Thursday, February 7, 2019

Confront or Appease: Canada (and Others) Face Tough Choices

Canada is facing a tough time as of late (the Economist agrees), which will be much fodder for this year's elections up here.  In yesterday's post and in my talk with the diplomatic community in Ottawa, I raised a key question that Nicolas Kristof also raises: as we face more challenges to the rules-based international order, what is a country supposed to do? Appease or confront?  Critics of Trudeau, including the former Prime Minister have advised that Canada should give in to Trump, to China, to the Saudis.  At other times, these folks have said that Canada should not appease them. What is Canada doing?  What should it do?  Is it really a model for the world as Kristof suggests?

To be clear, as I have argued and as much IR scholarship argues, bullying produces backlashes, that it is counterproductive, but countries have a choice about whether and how to be part of that backlash. 


The key is this: there is no one obvious way to do this.  While the whole "never appease aggressors" thing was a lesson learned after World War II, it was overlearned.  Sometimes, giving an aggressive country something of what it wants actually does address the grievance and prevents the escalation of conflict.  Sometimes, however, it encourages the aggressor to do more.  The challenge for Canada, for Germany, for Japan and others is that there are multiple bullies out there now, and they have varying appetites: Trump, China, Russia, and the Saudis.  Yes, there may be others, but these are the most visible and most relevant at this moment (call me when we really care what Bolansaro's Brazil does on the world stage).

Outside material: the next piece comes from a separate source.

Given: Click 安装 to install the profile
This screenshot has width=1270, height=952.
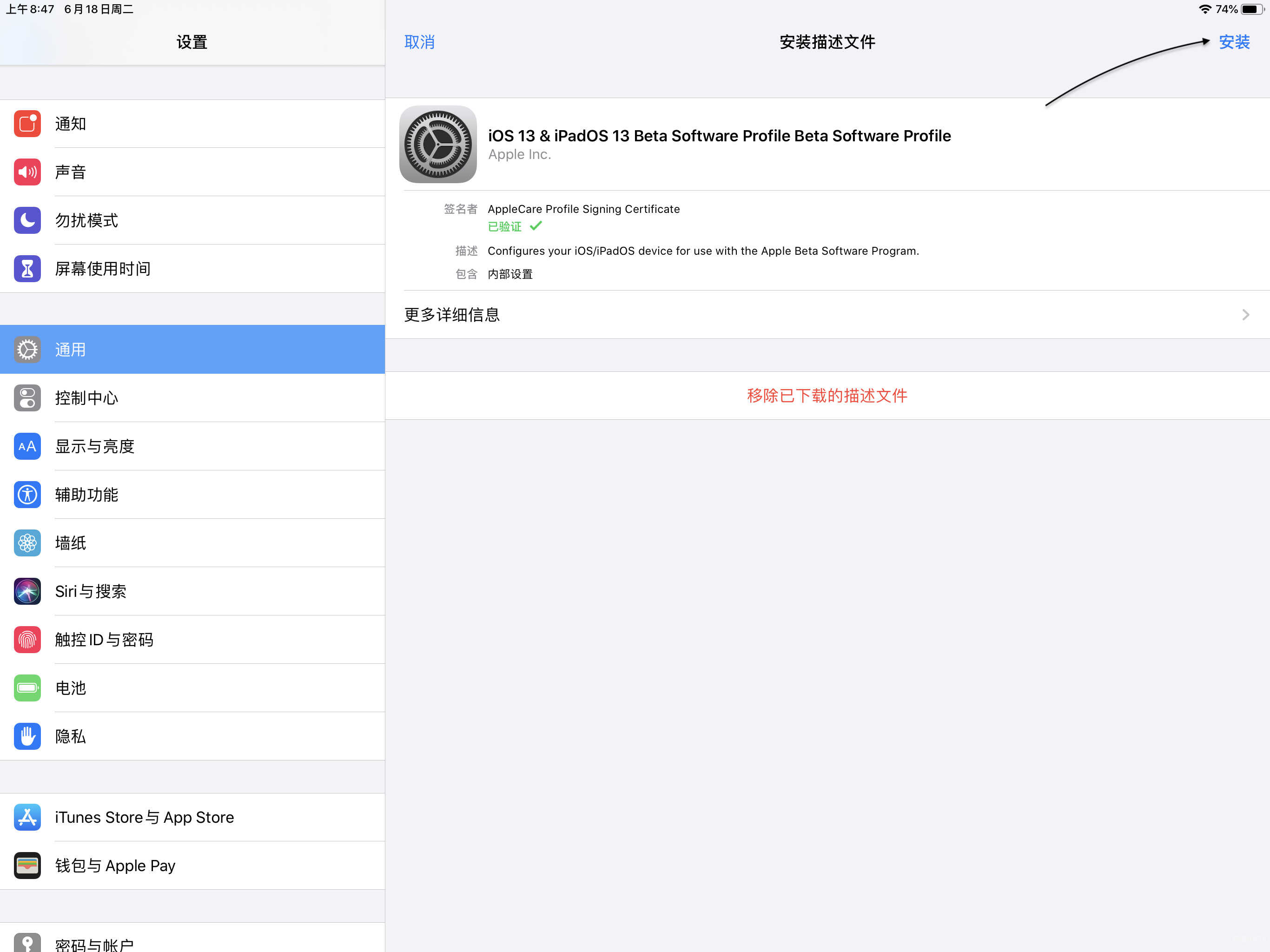Looking at the screenshot, I should [x=1234, y=42].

The revision of NAFTA occurred through a drawn out process where Trudeau and Canada tried to pander to Trump and pay his family (via helping Ivanka recover her brand).  For a while, it seemed to work, but then Trump started getting far more aggressive, including imposing tariffs on steel and aluminum and threatening the Canadian auto industry.  Trudeau mostly held his ground--NAFTA 1.01 or USMCA or whatever you want to call the new deal did not give the US much but gives Trump the chance to declare victory.  Yet Trudeau was willing to sign it while steel and aluminum tariffs remained in place.  Is that appeasement or confrontation?  Probably a bit of both, but I think Trump reacted so strongly in tweets and statements because he thought he could roll over Canada and Trudeau, and he found out that he could not.  The question now is, if the deal gets ratified, will Trump come back for more?  Will Trump ever drop the tariffs?  So far, Trudeau's mixture of pandering, accepting reality (NAFTA 1.01), and pushing back on Trump's more outlandish statements seems to be the least bad way to respond.

China?  Oh my.  China has pushed back very aggressively after Canada responded to a US request to extradite a key Huawei official, taking hostages.  Whatever one makes of the McCallum statement and then firing, it looks like Canada is not going to hand over this woman to the Chinese.  Which means any progress on a trade deal or anything else is mostly dead.  Canada didn't ask for this, but is now stuck.

Saudi Arabia?  Ah, this is one Canada has chosen and keeps on choosing.  Perhaps Canadian officials didn't think that a tweet would lead to such a backlash, but it has.  And what does Canada do?  It welcomes a Saudi teen who desperately wants asylum.  It does not stop selling armored vehicles because, well, the previous government signed an onerous contract and there are jobs at stake in Ontario.  But, in pretty much every other public way, Canada is responding to Saudi bullying by standing firm.  Again, aside from arms sales, this is not that hard to do since Canada does not really depend on the Saudis, and the Saudi sanctions have pretty much wiped out any incentive to play nicely with the Saudis.  The Saudis are making themselves very unpopular, so this policy does not have the steep costs that conflict with China has or antagonizing Trump.  

 
What does it mean?  Well, the good news is that s that folks around the world see Canada positively: 
Opposing the bullies, who are near or under water, is good for Canada's reputation apparently.  It is probably not bad for domestic politics, as it will be hard for the Conservatives or NDP to argue that the Liberals should have been more willing to appease Trump, given the outcome thus far and reality that Trump is not easy to manage or that the Liberals should have ignored its legal obligations re extradition.  Indeed, now the Liberals have an excuse for what was a botched effort to engage China.  And maybe, just maybe, this might lead to improving relations with India despite the messy trip there.

A Canadian-German alliance against bullies and, ironically, against appeasement may not be a bad way to help buttress the international order.  Kristof overstates the Canadian role, but this is a role that serves Canada's interests and is not bad for domestic consumption.